(Задание 1)
Воспроизведите дословно фрагмент текста о коллективном субъекте познания: он открывается словами, содержащими «Так, соединяя представления», и завершается словами «типов субъектов философствования.».
(Задание 2)
С чем, согласно тексту о коллективном субъекте познания, прежде всего связан национально-государственный аспект коллективной субъективности?

___ Исходный текст

Так, соединяя представления о коллективном субъекте познания с философией, В.В. Соколов выделяет следующие аспекты коллективного субъекта. Национально-государственный аспект коллективной субъективности «связан прежде всего с самим языком, на котором мыслят и пишут философы» [241, с.138]. Социально-групповой или классовый аспект коллективного субъекта действует на социально-политические и этические разделы философии. Личностный субъект – непосредственный «творец любых философем», как бы тесно не был связан с коллективным – степень влияния его личности оказывается определяющей: «…подлинно творческая личность независима, надпартийна» [Там же, с.139]. Очевидно, что марксистская парадигма в такой версии была мало приспособлена к изучению типов субъектов философствования.

Спектр влияний, детерминировавших разработку темы «коллективного субъекта познания» в середине 70-80-х гг., начинается с постпозитивистской эпистемологии. Постпозитивизм фундирован дуалистической методологической установкой – с одной стороны, индивидуально-эмпирической, с другой – трансценденталистской, так как утверждалась идея, что познание носит внеличностный характер, «является продуктом деятельности коллективного субъекта познания – научного сообщества». Эта идея в значительной мере определила эпистемологические изыскания отечественных гносеологов: В.А. Лекторского, В.С. Степина, В.С. Швырева – вопрос типологизации коллективных субъектов познания их мало интересовал, более важным представлялся анализ законов развития знания: «…подлинная научная эпистемология должна иметь дело не с анализом субъекта его сознания и его познавательной деятельности, а с исследованием «третьего мира», прежде всего содержания научных теорий, проблем, научных аргументов» [148, с.273]. По всей видимости, их исследовательский поиск в некоторой степени был интенцирован эпистемологией К. Поппера, трактовавшего научное знание как внеличностное, имеющее внеисторический характер и свободное от конкретно—исторического субъекта. Поэтому, разделяя идею социально-исторической обусловленности научной деятельности, они концентрируют свое внимание на изучении структур научного сообщества как коллективного субъекта, а «коллективный субъект понимается как социальная система, несводимая к конгломерату составляющих ее людей» [Там же, с.280]. Исходя из понимания познания как «высшего типа отражения действительности опосредованного исторически развивающейся социально-культурной деятельностью, в основе которой лежит предметная практика» [149, с.28], относительно позиции познающего субъекта той или иной исторической эпохи отмечается уровень ее когнитивной активности.

______
___ Набор данных

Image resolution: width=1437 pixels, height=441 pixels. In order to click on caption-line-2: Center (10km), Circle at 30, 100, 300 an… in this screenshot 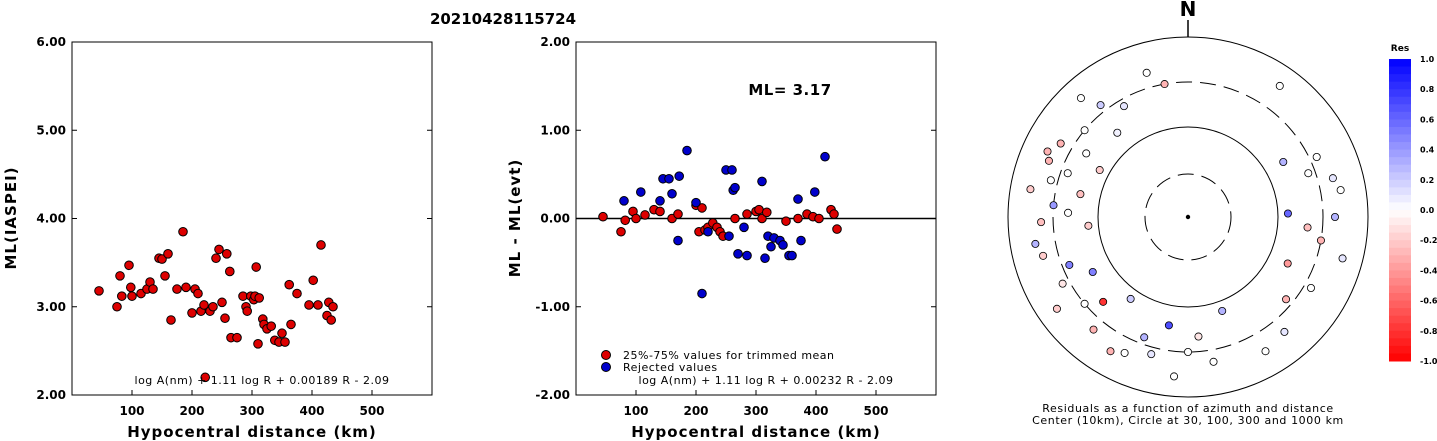, I will do `click(1188, 420)`.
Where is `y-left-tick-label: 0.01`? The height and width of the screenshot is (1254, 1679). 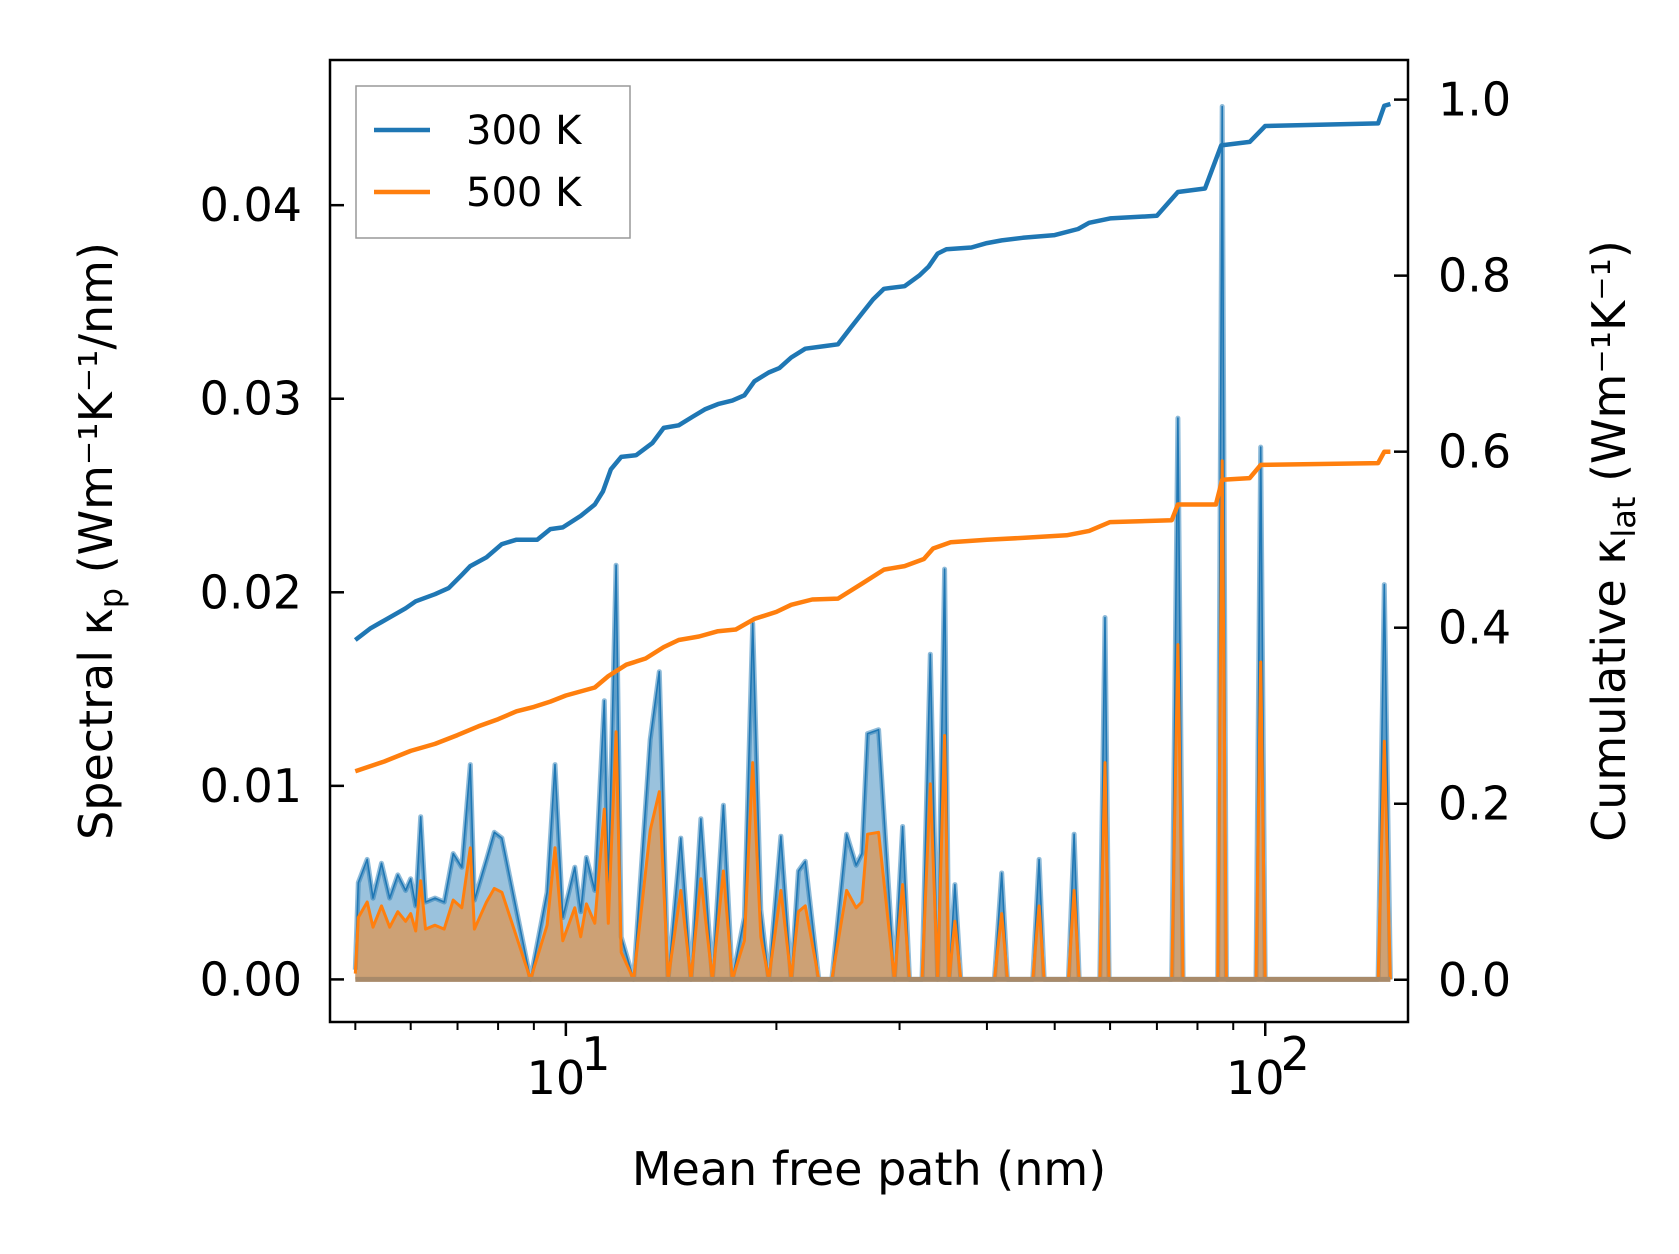 y-left-tick-label: 0.01 is located at coordinates (251, 786).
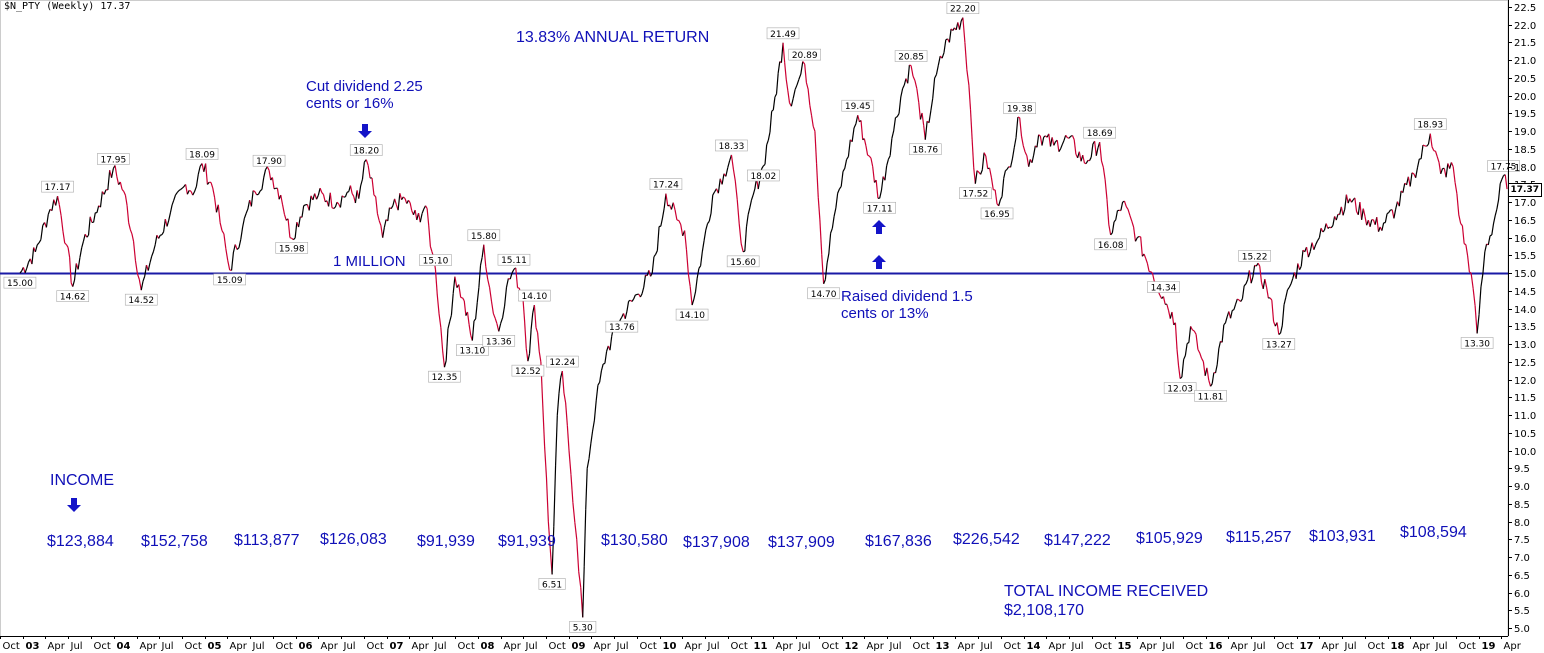  What do you see at coordinates (562, 363) in the screenshot?
I see `data-label: 12.24` at bounding box center [562, 363].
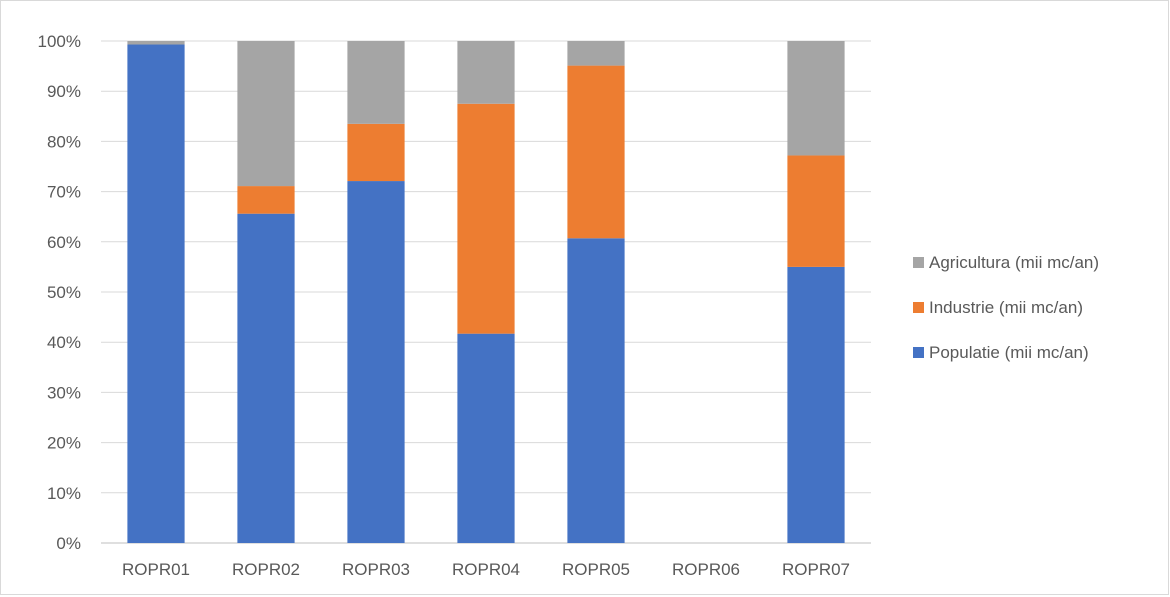 The width and height of the screenshot is (1170, 597). I want to click on x-tick-label: ROPR07, so click(816, 570).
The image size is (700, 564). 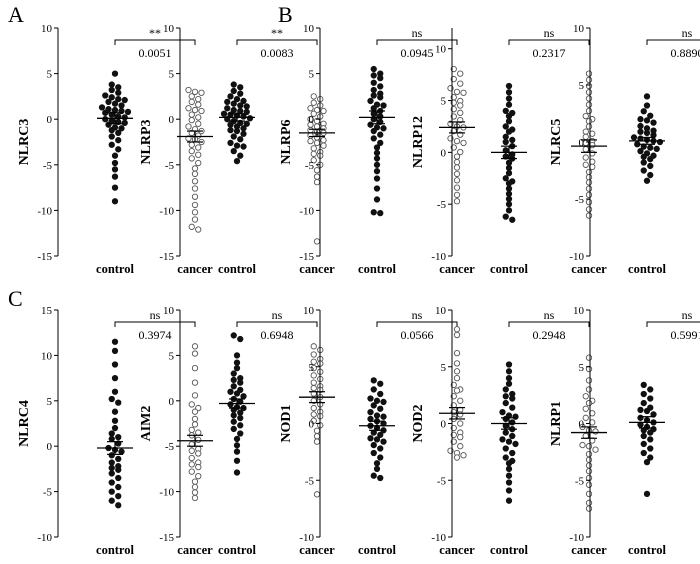 What do you see at coordinates (550, 53) in the screenshot?
I see `p-value-label: 0.2317` at bounding box center [550, 53].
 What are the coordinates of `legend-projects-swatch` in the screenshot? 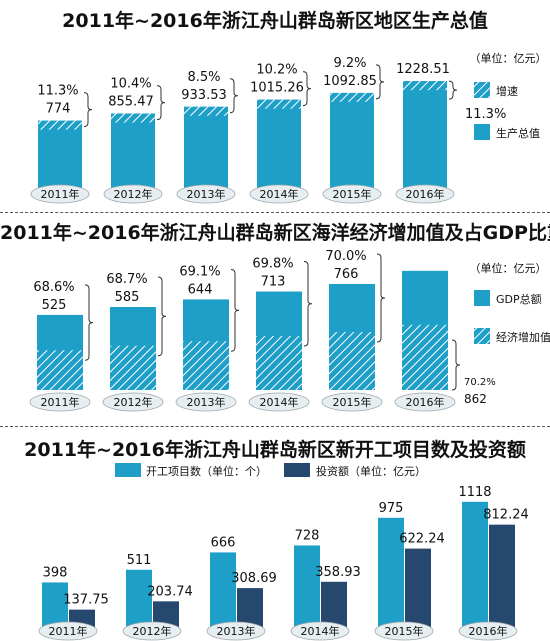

______

(Ответ на задание 1)
Так, соединяя представления о коллективном субъекте познания с философией, В.В. Соколов выделяет следующие аспекты коллективного субъекта. Национально-государственный аспект коллективной субъективности «связан прежде всего с самим языком, на котором мыслят и пишут философы» [241, с.138]. Социально-групповой или классовый аспект коллективного субъекта действует на социально-политические и этические разделы философии. Личностный субъект – непосредственный «творец любых философем», как бы тесно не был связан с коллективным – степень влияния его личности оказывается определяющей: «…подлинно творческая личность независима, надпартийна» [Там же, с.139]. Очевидно, что марксистская парадигма в такой версии была мало приспособлена к изучению типов субъектов философствования.

(Ответ на задание 2)
С самим языком, на котором мыслят и пишут философы.